La stratégie globale (en particulier celle du HCR) a été de créer une dynamique au sein de la communauté des EM qui devait encourager et promouvoir un changement de comportement collectif, principalement :

  1. en reconnaissant les efforts des pays considérés comme exemplaires dans l’approche du déplacement (par exemple, l’Éthiopie, l’Ouganda, le Costa Rica, etc.) ;
  2. en mettant en avant les États membres influents (par exemple, l’Allemagne) et les organisations internationales (telles que l’IGAD) qui peuvent défendre un tel paradigme ;
  3. en impliquant les principales institutions financières et de développement, telles que la Banque mondiale, et les grandes entreprises privées, qui sont à même de promouvoir les avantages économiques et financiers d’une telle approche ;
  4. en encourageant les États membres à participer à des forums ouverts (par exemple, le Forum mondial sur les réfugiés).

 

Une telle stratégie vise à créer une nouvelle “norme sociale et comportementale” parmi la communauté des États membres, quant à leur approche de la crise du déplacement, qui s’inspire d’une lecture constructiviste des relations internationales. Afin de favoriser ce changement et d’en assurer la durabilité, un point de basculement, tant en ce qui concerne le nombre d’États que le profil des États qui promeuvent et mettent en œuvre cette approche est à atteindre. Cela mènerait alors la majorité des États à suivre ce paradigme par un “processus de socialisation”.
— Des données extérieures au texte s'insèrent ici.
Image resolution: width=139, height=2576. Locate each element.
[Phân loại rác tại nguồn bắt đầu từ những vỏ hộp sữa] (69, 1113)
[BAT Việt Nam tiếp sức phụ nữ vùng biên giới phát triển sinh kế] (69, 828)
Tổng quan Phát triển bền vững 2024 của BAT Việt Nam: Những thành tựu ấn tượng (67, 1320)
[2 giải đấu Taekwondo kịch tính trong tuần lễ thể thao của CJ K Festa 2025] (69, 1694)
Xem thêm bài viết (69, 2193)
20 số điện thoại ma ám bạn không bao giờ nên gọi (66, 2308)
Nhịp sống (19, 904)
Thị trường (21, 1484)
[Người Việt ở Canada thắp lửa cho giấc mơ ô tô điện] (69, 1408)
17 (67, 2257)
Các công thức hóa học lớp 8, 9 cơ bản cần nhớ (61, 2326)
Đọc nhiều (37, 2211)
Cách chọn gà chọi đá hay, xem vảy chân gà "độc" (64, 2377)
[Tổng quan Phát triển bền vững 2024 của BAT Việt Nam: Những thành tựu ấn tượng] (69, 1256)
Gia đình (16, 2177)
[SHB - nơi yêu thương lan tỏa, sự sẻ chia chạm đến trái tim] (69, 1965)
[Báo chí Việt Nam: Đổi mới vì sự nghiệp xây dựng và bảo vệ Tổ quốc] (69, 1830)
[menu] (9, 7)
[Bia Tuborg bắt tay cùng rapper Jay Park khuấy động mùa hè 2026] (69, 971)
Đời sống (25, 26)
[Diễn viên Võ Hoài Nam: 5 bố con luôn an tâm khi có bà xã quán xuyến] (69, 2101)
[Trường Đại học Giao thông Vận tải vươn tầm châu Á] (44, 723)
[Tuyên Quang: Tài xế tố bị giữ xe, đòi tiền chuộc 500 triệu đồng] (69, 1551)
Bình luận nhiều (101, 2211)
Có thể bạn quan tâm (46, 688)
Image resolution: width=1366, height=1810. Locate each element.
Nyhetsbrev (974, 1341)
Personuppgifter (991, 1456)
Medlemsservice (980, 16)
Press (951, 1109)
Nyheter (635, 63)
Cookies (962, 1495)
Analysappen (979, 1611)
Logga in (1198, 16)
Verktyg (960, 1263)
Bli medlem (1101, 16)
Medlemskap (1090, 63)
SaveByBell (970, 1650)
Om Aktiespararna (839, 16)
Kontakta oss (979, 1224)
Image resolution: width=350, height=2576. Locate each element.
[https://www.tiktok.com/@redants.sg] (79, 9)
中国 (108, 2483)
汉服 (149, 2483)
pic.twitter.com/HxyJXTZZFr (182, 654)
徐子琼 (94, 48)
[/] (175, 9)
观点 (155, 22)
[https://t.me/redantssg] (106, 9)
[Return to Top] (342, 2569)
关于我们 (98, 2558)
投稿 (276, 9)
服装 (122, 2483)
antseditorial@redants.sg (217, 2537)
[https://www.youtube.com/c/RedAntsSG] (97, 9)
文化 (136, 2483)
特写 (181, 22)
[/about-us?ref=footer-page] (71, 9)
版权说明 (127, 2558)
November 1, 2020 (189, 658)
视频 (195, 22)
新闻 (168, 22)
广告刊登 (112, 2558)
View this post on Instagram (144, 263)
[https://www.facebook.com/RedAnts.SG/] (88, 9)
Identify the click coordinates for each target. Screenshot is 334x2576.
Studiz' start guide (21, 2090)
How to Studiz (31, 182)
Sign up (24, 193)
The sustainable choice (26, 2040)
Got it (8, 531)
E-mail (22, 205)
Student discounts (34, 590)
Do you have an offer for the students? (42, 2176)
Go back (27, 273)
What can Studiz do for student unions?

De dynamiques spécifiques en Afrique de l’Est sont porteuses d’espoir en ce qui concerne le déclenchement d’un tel changement de comportement. L’Éthiopie, l’Ouganda et des organisations internationales telles que l’IGAD et la Banque mondiale défendent le GCR dans la région et encouragent d’autres pays comme le Kenya (en particulier dans le camp de Kakuma) ou la Zambie à suivre des voies similaires.

Toutefois, deux éléments principaux constituent des obstacles majeurs au développement de cette nouvelle norme sociale dans le monde :

  1. Le manque de crédibilité (et de volonté) des États influents en ce qui concerne leur approche fructueuse du déplacement : La plupart des États membres européens, les États-Unis, la Russie, la Chine, certains pays BRIC mettent à peine en œuvre de telles approches dans leur propre pays, ce qui a un impact sur leur légitimité aux yeux des autres et limite la traction nécessaire pour déclencher un changement collectif de comportement.
  2. La lutte contre les programmes sécuritaires et politiques respectifs des États membres, dans un environnement mondial agressif et protectionniste contre les personnes réfugiées et migrantes. Si un lien clair a été établi avec les progrès du développement, il manque encore un récit cohérent pour aborder les préoccupations sécuritaires et politiques des États membres. Les personnes déplacées sont souvent utilisées comme une “carte” à utiliser dans le cadre d’un jeu politique plus large. Cela rend des situations comme celle du camp de Dadaab au Kenya ou d’autres en Europe (pour n’en citer que quelques-unes) extrêmement difficiles à résoudre.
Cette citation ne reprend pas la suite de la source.